27

5.2K 440 20
                                    

Sabah yüzüme vuran güneş ışığı sayesinde uyandım. Kelimenin tam anlamıyla yatağa serilmiştim. Ayaklarımı oynattım ve tepemdeki duvarı izledim.

 Kollarımı yukarı doğru hareket ettirip esnerken rahat bir gece geçirdiğimi söyleyebilirdim. Bir elimi karnımın üzerine koyunca midem acıdı. Galiba acıkmıştı. Sürekli acıkıyordu bu da! Sanki bir yerlerinde delik vardı. Kendi kendime güldüm. Bir an önce yataktan kalkmalı ve okula gitmeliydim. Yeryüzündeki geç kalma alışkanlığımı burada da sürdürmesem iyi olurdu. Yatakta doğrulup esnerken başımı çevirdim. O anda yatağımın yanındaki koltukta oturan Ryan'ı görünce ışık hızında pikeyi üzerime çektim. Kendimi bir an çıplak ve bütün mahremiyetim ortada hissetmiştim.

Ryan buna gülünce saçma bir tepki verdiğimi anlayıp yutkundum. Pikeyi üzerimden atıp daha dik bir pozisyona geçtim. Saçlarımı geriye doğru atmaya çalışırken Ryan'ı yine dar paça kot ve tşortle görmek beni şaşırtmamıştı.

"Odamda ne işin var?" diye sordum tek kaşımı kaldırarak. Komodini işaret etti ve üzerindeki tepside, kahvaltımı görünce anladım. Oturduğu yerden kalktı ve yanıma gelip oturdu.

"Seni uyurken izlemek güzel oluyormuş" Gülünce bembeyaz dişleri göründü. Hep gülse olurdu aslında. Onu izleyebilirdim. Ne saçmalıyorsun sen Selen? Yanaklarım kıpkırmızı kesildi.

"Neden?" diye sordum neredeyse kekeleyerek.

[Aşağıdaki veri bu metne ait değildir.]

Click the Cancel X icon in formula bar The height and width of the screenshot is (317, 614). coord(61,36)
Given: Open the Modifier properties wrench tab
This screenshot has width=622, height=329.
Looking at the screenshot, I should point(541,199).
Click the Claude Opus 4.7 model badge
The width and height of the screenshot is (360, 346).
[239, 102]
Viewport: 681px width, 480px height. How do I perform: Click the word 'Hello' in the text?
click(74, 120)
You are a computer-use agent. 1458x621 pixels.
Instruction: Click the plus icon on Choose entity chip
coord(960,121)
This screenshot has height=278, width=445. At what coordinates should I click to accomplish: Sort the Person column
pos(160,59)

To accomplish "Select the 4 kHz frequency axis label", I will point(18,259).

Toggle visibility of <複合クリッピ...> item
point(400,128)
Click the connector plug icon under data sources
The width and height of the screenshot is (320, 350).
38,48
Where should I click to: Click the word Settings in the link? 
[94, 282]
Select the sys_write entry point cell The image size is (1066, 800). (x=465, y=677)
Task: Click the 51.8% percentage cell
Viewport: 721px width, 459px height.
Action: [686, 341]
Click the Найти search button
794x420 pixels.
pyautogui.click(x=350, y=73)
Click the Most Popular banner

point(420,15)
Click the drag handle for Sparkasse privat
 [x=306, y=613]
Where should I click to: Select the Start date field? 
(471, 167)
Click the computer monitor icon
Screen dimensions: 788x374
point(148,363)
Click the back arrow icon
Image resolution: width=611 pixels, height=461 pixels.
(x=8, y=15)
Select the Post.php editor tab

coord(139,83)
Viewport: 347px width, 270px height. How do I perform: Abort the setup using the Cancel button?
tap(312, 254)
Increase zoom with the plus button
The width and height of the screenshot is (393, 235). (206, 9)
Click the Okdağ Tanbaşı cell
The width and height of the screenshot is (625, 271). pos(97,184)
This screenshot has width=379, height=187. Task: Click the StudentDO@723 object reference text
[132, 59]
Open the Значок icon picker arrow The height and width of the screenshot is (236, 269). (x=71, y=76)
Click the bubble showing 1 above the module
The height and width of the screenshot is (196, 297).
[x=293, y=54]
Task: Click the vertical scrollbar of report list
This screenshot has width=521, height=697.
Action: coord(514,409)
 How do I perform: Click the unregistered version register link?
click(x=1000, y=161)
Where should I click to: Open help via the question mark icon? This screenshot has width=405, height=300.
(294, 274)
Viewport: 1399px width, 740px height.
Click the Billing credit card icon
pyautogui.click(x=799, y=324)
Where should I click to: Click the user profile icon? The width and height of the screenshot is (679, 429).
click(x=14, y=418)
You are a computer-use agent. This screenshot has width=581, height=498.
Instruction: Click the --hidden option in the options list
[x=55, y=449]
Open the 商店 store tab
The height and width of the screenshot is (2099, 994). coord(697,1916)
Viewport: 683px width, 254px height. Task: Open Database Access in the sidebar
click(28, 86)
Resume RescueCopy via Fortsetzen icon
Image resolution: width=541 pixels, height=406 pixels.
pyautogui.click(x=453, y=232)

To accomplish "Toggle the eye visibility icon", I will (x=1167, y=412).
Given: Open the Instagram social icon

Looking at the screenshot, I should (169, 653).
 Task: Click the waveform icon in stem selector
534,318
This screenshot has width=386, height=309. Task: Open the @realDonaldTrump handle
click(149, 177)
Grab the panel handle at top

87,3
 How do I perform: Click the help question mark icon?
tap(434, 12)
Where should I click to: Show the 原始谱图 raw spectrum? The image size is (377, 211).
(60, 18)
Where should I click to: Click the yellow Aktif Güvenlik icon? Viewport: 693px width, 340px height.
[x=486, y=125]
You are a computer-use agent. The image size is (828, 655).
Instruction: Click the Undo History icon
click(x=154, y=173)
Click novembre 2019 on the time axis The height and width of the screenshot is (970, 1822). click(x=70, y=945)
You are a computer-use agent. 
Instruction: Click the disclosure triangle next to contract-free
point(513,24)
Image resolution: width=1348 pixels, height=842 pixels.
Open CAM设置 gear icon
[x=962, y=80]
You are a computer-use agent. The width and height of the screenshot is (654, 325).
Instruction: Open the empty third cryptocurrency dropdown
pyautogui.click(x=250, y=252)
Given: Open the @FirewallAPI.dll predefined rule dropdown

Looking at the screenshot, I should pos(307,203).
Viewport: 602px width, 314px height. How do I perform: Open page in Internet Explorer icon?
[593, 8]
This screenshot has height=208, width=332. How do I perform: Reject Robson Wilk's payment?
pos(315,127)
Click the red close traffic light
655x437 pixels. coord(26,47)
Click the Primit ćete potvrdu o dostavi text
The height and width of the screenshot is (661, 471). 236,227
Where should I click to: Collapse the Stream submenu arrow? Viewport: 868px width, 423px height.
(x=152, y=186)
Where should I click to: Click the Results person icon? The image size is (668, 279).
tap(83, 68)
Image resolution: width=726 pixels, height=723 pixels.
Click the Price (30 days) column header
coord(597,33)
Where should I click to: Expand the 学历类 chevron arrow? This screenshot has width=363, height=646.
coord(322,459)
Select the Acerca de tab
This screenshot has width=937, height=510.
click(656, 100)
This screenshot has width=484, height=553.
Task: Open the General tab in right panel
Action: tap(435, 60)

"Gülümsüyorsun" İlgiyle kaşlarım havaya kalktı. Şaşırmıştım. Annem de uyurken gülümsediğimi söylerdi ve bu kendimi asalak gibi hissetmeme neden olurdu. Ancak Ryan söyleyince kendimi özel hissetmiştim. Nedenini anlamasam da bunun Ryan'ın söyleyiş biçiminden kaynaklı olduğunu düşündüm.

Dudakları hafifçe kıvrılırken "Yarım saat sonra dersin başlayacak. İstersen hazırlan" dedi.

Şapşal gibi ona bakakaldığımı gördüğümde başımı kuma gömmek istedim.

"Tabi" dedim Şapşal 2 gibi. Ryan yatağımdan kalktı ve kahvaltımla beni baş başa bıraktı.

  Şapşal 2 ne ya?

Gidip elimi yüzümü yıkadım ve kuş yuvası halindeki saçlarımı görünce içerledim. Ryan'ın beni böyle gördüğünü düşününce mideme kramp girdi. Tekrar yüzüme soğuk bir su çarpıp 'Ryan'ın düşüncesinden banane' diye düşünmeye çalıştım.

Saçlarımı rastgele toplayıp kahvaltımı yaptım. Çayın halen sımsıcak olmasından Ryan'ın uzun süredir burada olmadığını anladım. Kahvaltımın ardından dişlerimi fırçaladım, saçlarımı tarayıp topladım ve altıma dizlerime gelen bir etekle üzerime askı kollu siyah bir bluz giydim.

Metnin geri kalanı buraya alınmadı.